• **Data for this exercise**:
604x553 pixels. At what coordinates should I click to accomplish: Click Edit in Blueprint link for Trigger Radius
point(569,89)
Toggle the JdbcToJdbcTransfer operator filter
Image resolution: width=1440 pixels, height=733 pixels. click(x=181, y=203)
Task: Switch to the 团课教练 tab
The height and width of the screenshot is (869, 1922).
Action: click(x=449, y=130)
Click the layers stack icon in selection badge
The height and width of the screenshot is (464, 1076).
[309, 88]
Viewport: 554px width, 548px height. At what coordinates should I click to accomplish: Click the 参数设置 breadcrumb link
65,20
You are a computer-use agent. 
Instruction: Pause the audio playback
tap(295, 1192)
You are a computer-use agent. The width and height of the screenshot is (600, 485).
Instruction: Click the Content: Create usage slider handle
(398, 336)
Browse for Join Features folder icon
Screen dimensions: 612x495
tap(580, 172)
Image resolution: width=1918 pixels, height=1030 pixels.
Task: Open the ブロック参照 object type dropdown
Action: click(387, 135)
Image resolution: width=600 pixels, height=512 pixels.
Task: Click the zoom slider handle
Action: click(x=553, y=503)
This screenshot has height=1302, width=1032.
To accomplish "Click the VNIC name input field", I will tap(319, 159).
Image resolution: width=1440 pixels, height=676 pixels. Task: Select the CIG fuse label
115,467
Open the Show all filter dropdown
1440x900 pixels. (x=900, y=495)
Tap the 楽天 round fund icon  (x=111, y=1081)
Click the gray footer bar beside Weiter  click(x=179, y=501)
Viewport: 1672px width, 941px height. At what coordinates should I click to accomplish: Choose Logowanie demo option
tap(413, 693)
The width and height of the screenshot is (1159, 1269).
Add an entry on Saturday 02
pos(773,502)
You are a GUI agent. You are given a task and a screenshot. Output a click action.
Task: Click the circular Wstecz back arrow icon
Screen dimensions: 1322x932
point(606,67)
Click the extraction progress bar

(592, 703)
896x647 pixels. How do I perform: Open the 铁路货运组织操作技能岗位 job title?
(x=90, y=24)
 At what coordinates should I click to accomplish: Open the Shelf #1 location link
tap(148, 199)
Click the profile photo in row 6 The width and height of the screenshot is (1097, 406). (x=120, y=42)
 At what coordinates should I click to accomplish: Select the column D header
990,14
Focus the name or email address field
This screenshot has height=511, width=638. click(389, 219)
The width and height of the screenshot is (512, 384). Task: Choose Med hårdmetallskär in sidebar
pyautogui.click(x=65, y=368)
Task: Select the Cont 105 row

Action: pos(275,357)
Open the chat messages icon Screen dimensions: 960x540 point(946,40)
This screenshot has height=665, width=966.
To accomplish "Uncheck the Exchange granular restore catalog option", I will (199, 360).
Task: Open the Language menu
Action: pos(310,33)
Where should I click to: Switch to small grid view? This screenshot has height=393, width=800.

• **Exercise instructions**: Return every line of the records in which the word "agent" is found.

• **Solution to this problem**:
You are a computer-use agent. 
You are a computer-use agent. The width and height of the screenshot is (600, 485).
You are a GUI agent. You are given a task and a screenshot. Output a click action.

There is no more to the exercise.